■ **THE PROBLEM**:
Wherever the string "agent" appears in the entries below, return the line that holds it.

■ **Dataset entries**:
^^^^

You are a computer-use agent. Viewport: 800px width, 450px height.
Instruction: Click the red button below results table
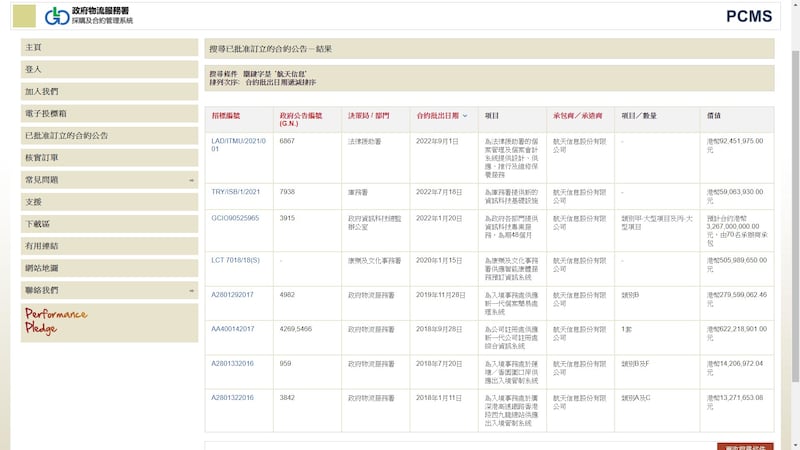pyautogui.click(x=744, y=446)
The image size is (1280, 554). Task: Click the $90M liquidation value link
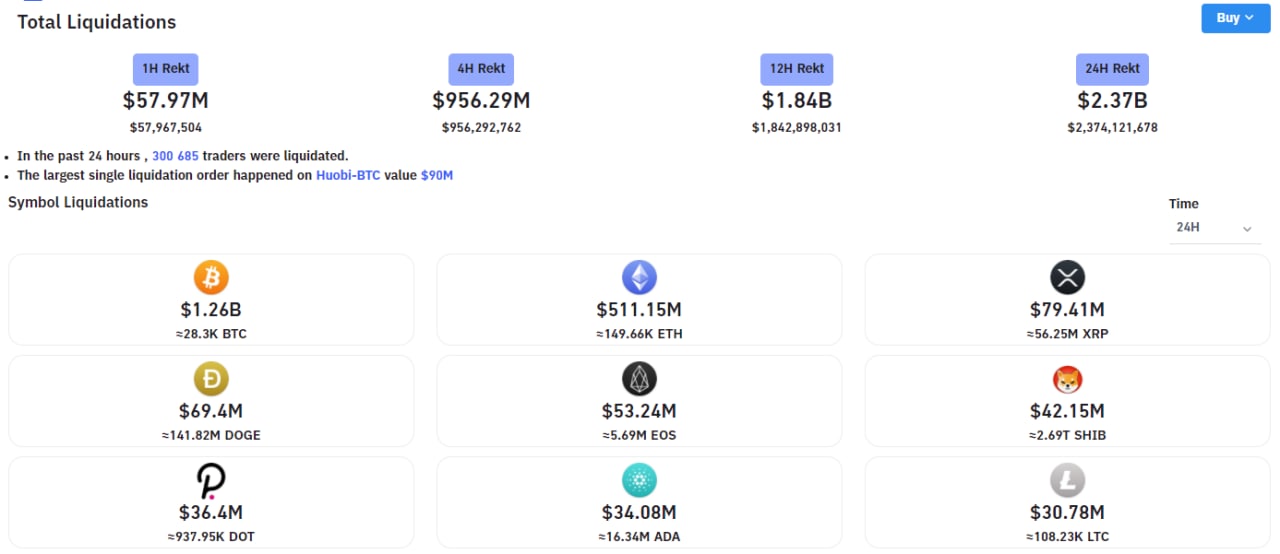point(437,175)
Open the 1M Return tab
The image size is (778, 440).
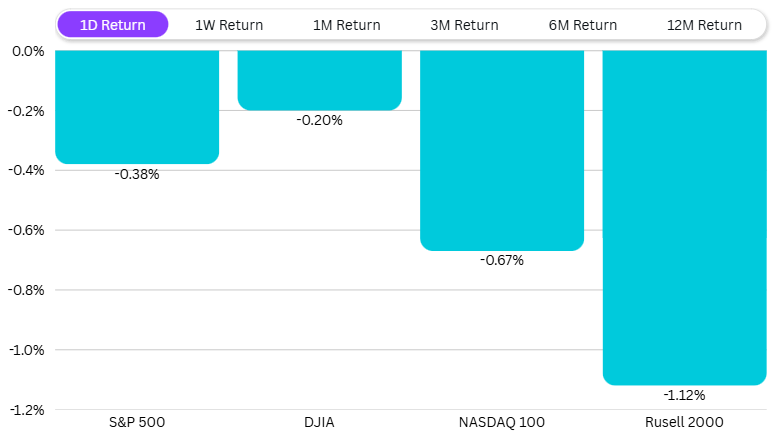347,25
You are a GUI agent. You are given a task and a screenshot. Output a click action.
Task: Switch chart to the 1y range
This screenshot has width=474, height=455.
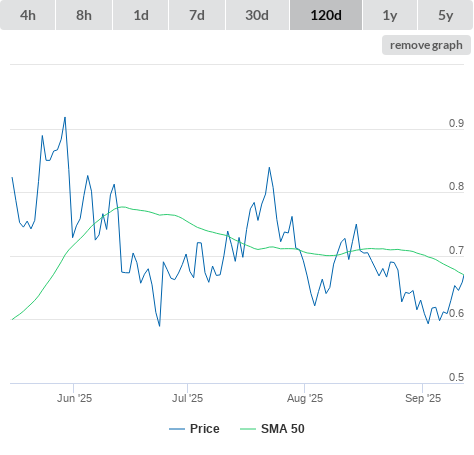click(x=390, y=15)
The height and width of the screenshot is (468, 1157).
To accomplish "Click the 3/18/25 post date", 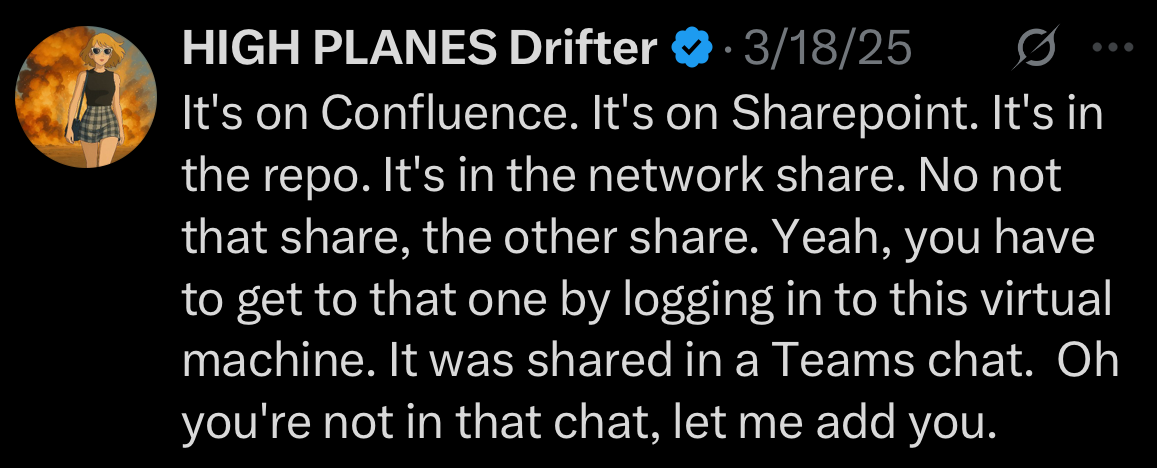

^^^^

■ **RESULT BELOW**:
You are a computer-use agent. Viewport: 800px width, 450px height.
You are a GUI agent. You are given a task and a screenshot. Output a click action.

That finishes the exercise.